The process liberals will undoubtedly be outraged by such a proposal. The week after the Inauguration the self-appointed strategic gurus at OpenLeft were already demanding a “return” to the congressional system of governments. And religious deference for the decisions of the Supreme court is an unquestioned sacrament of process liberalism ( http://www.amazon.com/Packing-the-Court/dp/B002AU7MJK ). But those who want to grant power to the Kent Conrads and Orren Hatches and Sammy Alitos of the world, value process over democracy and clerical legalism over winning.

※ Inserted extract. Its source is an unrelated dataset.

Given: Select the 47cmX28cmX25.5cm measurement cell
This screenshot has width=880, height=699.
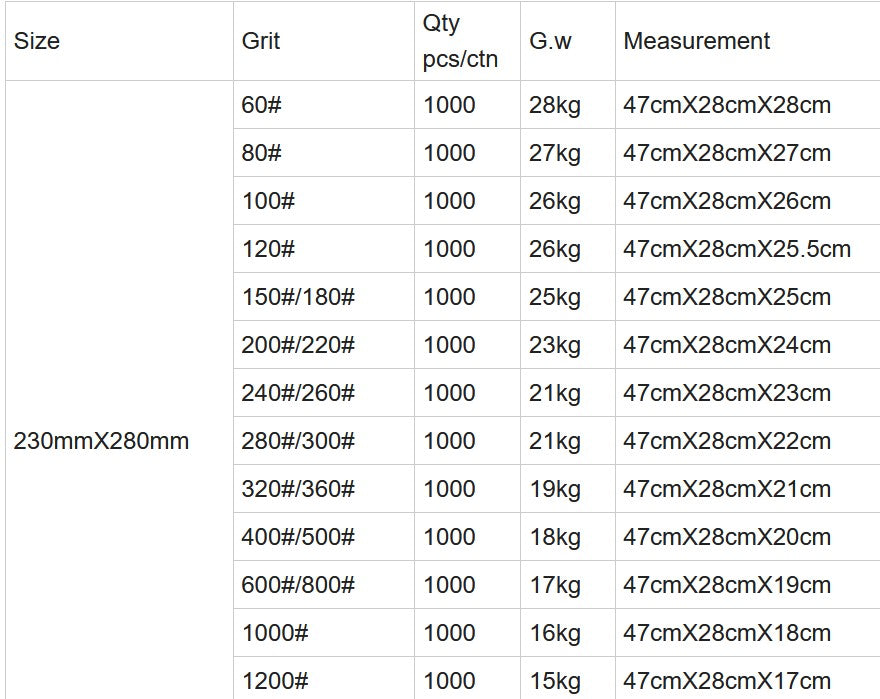Looking at the screenshot, I should (x=737, y=249).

They would have, no doubt been outraged by FDR’s ferocious attack on the Supreme Court that was necessary for the New Deal, by Lyndon Johnson’s rough tactics in passing the Civil Rights law and breaking the segregationist insurrection, by the illegal actions of the CIO who seized property and battled the police or attacks by anti-slavery activists on slave hunters acting under the protection of the Supreme Court and the executive.  And they would have needed an extra helping of clutching pearls when Abraham Lincoln became President:

Lincoln developed this position at length in responding to the Dred Scott decision in his 1858 “debates” with Stephen Douglas. Lincoln noted that “I do not propose to disturb or resist the [Court’s] decision” as it applied to Dred Scott and his family. But he would not make the Court’s constitutional understanding “a rule of political action, for the people and all the departments of the government.” Adding “something to the authority in favor of my own position,” Lincoln rehearsed at length Jefferson and Jackson’s departmentalist theories.31 He repeated and adhered to that understanding upon gaining the White House. Central to the Court’s holding in Dred Scott was the argument that free blacks were not citizens under the Constitution. In the course of its daily business the Lincoln administration was faced with the question of whether or not to adhere to the Court’s understanding of citizenship and chose to break from the Court. Federal statute required, for example, that the masters of coastal trading ships be American citizens, raising the “question whether or not colored men can be citizens of the United States . . . and therefore competent to command American vessels.”32 Lincoln’s Attorney General, Edward Bates, wrote a lengthy formal opinion providing a detailed rebuttal to Chief Justice Roger Taney’s argument against black citizenship. That opinion became the basis for the subsequent decisions by the administration, on encouragement from abolitionist Republican legislators, to begin granting passports and patents to blacks.33 Congress and the president likewise enacted legislation abolishing slavery in all federal territories and the District of Columbia, directly rejecting the Court’s specific argument that the federal territories had to be open to slavery and with Lincoln noting that he “never doubted the constitutional authority of Congress” to take such action. www.nyu.edu/gsas/dept/politics/seminars/whittington.pdf

Vast majorities of the public want reform. The opposition consists of bought and paid for hacks in alliance with the extreme right’s continued movement to put an end to our experiment in democracy. Time to stop thinking like clerks and start thinking like citizens.